Lo nuestro no consiste, lo sabemos, en la dictadura de la eficiencia. Estamos expuestos a ella y nos salpica, pero, en el fondo, aspiramos a una intención más noble, a un equilibrio de vida con centro en Dios y proyectado hacia los demás. Pero aún así fallamos y cabe la frustración lógica por no llegar, por la propia incapacidad o por la contrariedad inesperada.

Ante dicho panorama —me sorprendí lamentándome de vuelta a casa, ya entrada la noche, cansado tras un largo día—, se me ocurrieron dos reacciones. La primera, genuinamente cristiana, radica en un actitud en apariencia contradictoria: abandonarse. Para mucha gente sin fe, el abandono en Dios y su providencia solo puede leerse bajo la clave de una resignación comodona capaz de sortear las desdichas inexorables de la existencia, como una especie de panacea. Aquello que Nietzsche, siempre tan estimulante como equivocado, resumió bajo la célebre fórmula de la moral de esclavos. Creo, además, que la tentación del providencialismo —la idea de que todo acontece únicamente por disposición de la Divina Providencia— resulta hoy menos frecuente, al menos en Occidente, donde la fe vive inmersa en un clima descreído y secularizado. Pero, en el fondo, esto no es lo decisivo.

Cuando uno lee a Unamuno y compadece su tormento espiritual —en obras bellísimas, durísimas, y peligrosas o alentadoras, según sea el caso, como San Manuel Bueno, mártir o Del sentimiento trágico de la vida—, comprende que el abandono es el paroxismo del sí en la hora oscura. El abandono es una disposición activa de la fe; es su más perfecta demostración. De ahí, la alegría en la enfermedad; de ahí, la serenidad en medio del fracaso; de ahí, la fecundidad en el aparente vacío; de ahí, la luz en la oscuridad. Solo cuando el orden y las seguridades se resquebrajan, cuando la vida se impone con sus imprevistos y contrariedades, queda al descubierto la verdad del corazón: confiar o desesperar.

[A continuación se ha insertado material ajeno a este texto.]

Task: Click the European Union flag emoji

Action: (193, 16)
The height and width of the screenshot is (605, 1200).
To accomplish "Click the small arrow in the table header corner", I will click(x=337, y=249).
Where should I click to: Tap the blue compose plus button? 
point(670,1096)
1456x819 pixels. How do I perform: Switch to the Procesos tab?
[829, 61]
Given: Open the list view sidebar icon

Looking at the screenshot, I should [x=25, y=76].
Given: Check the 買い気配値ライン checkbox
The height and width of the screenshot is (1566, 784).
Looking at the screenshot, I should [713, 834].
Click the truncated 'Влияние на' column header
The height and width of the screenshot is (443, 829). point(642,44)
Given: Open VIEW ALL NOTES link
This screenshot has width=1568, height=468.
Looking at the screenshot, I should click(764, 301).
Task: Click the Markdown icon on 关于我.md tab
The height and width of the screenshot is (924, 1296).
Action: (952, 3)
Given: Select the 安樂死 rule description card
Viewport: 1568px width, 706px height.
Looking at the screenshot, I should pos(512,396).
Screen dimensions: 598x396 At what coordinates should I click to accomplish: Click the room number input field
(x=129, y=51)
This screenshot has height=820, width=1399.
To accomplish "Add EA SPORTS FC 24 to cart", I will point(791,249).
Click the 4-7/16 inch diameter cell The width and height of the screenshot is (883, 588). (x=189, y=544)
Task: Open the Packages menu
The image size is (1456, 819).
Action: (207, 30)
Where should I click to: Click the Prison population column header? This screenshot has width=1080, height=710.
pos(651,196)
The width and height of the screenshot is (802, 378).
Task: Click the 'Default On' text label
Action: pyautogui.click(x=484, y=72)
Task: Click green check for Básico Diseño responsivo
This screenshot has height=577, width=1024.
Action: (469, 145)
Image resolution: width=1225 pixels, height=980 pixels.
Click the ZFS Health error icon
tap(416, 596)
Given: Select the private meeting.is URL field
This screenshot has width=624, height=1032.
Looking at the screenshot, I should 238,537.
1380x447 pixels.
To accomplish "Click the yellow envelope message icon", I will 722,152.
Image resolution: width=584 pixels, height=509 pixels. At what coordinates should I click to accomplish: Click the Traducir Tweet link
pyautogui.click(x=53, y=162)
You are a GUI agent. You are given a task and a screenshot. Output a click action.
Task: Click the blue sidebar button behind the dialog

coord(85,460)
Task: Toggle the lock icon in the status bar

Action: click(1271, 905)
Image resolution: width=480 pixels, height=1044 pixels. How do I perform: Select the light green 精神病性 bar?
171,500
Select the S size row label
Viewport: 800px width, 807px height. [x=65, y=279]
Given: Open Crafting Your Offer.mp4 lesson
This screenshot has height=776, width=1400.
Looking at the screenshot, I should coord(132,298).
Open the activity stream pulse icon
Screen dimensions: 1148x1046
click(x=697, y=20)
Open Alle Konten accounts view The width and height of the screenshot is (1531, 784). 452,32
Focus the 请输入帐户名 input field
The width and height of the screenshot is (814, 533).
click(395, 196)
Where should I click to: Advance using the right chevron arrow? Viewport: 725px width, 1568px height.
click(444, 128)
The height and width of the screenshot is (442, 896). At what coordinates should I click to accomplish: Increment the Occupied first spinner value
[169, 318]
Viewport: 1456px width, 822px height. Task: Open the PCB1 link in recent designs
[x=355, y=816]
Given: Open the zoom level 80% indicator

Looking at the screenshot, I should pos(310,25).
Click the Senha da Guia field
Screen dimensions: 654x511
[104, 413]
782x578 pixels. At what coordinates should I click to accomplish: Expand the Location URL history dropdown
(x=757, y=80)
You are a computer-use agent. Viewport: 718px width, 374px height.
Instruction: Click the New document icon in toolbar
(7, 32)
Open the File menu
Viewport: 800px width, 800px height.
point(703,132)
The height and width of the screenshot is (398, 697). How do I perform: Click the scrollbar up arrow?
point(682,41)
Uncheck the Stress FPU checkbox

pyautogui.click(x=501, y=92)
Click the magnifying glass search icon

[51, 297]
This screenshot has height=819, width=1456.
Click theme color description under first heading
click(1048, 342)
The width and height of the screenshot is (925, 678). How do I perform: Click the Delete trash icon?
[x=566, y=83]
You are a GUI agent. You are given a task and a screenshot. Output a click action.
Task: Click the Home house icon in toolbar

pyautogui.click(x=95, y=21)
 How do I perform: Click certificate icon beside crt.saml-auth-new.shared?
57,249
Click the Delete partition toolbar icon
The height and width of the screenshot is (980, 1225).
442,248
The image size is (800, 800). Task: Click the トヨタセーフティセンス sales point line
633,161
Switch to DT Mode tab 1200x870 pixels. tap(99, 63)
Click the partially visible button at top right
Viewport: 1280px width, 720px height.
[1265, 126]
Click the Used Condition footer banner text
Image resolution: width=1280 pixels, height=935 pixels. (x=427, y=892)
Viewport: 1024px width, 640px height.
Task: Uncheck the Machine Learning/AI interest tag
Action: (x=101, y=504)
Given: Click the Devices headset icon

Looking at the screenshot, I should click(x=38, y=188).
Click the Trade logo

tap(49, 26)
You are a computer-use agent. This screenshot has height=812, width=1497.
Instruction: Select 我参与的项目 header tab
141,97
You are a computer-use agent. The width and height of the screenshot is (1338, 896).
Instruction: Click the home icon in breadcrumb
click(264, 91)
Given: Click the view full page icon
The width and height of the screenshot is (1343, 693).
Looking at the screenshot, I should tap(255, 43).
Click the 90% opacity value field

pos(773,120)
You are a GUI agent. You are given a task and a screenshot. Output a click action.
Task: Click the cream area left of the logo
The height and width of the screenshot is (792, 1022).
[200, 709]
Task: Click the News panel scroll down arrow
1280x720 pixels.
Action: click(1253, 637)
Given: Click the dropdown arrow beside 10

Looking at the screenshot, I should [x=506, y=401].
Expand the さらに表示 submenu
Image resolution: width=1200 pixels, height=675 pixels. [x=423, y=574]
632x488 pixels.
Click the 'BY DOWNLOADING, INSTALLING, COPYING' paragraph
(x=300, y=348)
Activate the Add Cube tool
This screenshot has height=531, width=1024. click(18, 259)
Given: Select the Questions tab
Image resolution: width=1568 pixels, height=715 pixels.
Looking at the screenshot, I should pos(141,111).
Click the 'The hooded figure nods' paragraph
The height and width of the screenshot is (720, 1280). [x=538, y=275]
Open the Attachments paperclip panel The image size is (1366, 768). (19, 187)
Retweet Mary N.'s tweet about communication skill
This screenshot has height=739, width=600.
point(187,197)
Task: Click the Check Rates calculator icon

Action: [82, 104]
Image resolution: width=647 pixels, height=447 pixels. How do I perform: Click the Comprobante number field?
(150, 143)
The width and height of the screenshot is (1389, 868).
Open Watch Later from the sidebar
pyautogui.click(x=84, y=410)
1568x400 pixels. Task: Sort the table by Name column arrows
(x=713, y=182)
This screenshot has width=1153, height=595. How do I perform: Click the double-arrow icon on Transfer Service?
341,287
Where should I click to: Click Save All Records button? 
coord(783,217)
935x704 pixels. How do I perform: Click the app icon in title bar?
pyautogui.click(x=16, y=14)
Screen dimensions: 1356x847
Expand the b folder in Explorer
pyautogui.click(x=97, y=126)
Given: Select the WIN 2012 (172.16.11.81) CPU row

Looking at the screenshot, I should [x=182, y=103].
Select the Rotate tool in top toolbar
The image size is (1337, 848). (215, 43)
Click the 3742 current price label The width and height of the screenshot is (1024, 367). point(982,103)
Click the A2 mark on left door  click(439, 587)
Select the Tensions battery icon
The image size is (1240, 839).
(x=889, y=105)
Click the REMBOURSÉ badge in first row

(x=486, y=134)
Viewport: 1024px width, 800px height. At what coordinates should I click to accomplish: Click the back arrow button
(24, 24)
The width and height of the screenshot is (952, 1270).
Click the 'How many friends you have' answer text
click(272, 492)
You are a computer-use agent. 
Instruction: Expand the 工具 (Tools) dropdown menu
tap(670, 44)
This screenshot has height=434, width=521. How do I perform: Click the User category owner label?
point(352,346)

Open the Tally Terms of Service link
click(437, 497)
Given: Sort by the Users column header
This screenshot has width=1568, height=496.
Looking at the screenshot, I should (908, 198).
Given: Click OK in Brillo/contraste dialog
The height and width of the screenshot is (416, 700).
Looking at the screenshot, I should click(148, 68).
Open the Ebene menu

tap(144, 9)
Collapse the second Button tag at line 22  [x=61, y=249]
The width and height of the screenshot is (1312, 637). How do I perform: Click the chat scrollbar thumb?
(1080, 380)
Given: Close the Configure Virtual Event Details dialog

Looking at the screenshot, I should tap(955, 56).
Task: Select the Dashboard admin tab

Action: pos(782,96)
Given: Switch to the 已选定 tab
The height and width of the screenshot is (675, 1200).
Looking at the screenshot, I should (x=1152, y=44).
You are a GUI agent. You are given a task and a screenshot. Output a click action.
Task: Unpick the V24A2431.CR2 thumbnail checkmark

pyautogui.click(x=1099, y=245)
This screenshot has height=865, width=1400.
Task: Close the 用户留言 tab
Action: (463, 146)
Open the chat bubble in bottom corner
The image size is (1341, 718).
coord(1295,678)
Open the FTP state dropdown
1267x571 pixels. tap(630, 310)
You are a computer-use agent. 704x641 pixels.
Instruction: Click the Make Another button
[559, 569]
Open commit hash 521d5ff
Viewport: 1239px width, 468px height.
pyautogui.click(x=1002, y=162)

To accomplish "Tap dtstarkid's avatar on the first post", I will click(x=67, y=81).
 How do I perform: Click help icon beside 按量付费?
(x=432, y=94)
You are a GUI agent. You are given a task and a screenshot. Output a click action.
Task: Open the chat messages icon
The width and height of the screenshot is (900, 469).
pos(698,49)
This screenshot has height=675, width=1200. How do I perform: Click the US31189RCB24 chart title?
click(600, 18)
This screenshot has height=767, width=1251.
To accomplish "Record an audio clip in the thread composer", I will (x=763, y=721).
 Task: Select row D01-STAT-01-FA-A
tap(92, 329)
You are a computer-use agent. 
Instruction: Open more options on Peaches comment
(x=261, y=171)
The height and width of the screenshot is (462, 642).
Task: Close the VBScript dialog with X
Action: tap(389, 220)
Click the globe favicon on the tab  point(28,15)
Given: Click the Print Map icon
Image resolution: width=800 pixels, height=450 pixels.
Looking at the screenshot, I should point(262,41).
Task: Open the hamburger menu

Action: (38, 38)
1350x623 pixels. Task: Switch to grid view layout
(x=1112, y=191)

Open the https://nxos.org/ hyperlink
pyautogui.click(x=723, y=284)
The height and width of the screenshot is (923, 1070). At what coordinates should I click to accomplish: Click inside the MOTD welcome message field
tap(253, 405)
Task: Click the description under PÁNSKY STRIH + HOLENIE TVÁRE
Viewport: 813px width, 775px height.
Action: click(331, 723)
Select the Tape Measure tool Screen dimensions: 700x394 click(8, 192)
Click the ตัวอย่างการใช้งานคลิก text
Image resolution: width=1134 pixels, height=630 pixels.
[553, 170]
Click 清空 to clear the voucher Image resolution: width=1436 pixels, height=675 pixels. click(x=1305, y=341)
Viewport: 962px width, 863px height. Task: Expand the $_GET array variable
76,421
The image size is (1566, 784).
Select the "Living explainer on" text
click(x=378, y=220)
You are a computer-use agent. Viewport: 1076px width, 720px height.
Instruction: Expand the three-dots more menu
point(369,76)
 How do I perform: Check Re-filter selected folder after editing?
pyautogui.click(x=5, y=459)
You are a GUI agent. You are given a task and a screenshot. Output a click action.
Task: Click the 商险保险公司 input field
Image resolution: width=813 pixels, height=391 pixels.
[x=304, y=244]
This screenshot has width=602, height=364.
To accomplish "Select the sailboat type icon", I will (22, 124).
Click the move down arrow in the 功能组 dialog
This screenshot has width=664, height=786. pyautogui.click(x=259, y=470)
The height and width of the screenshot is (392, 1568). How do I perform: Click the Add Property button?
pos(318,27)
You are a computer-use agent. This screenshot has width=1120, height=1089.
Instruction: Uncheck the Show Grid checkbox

Y, por último, la segunda actitud, referida a nuestra manera de vivir el tiempo. Según su naturaleza, hemos heredado dos conceptos griegos: cronos (χρόνος), el tiempo lineal y cuantitativo, y kairós (καιρός), el tiempo cualitativo y oportuno. Hoy, sin embargo, hemos relegado el segundo en favor del primero: tanto en el cultivo personal como en nuestras relaciones, hemos antepuesto el hacer al dejarse hacer, la productividad a la fecundidad. Allí donde se resquebraja la tiranía de la agenda, surge la posibilidad de otro tiempo: el de la oportunidad, lo inesperado, el encuentro. El desorden interrumpe el cronos —ese compás que mide y contabiliza— y nos recuerda con suavidad, o con violencia, que la vida no cabe entera en los relojes.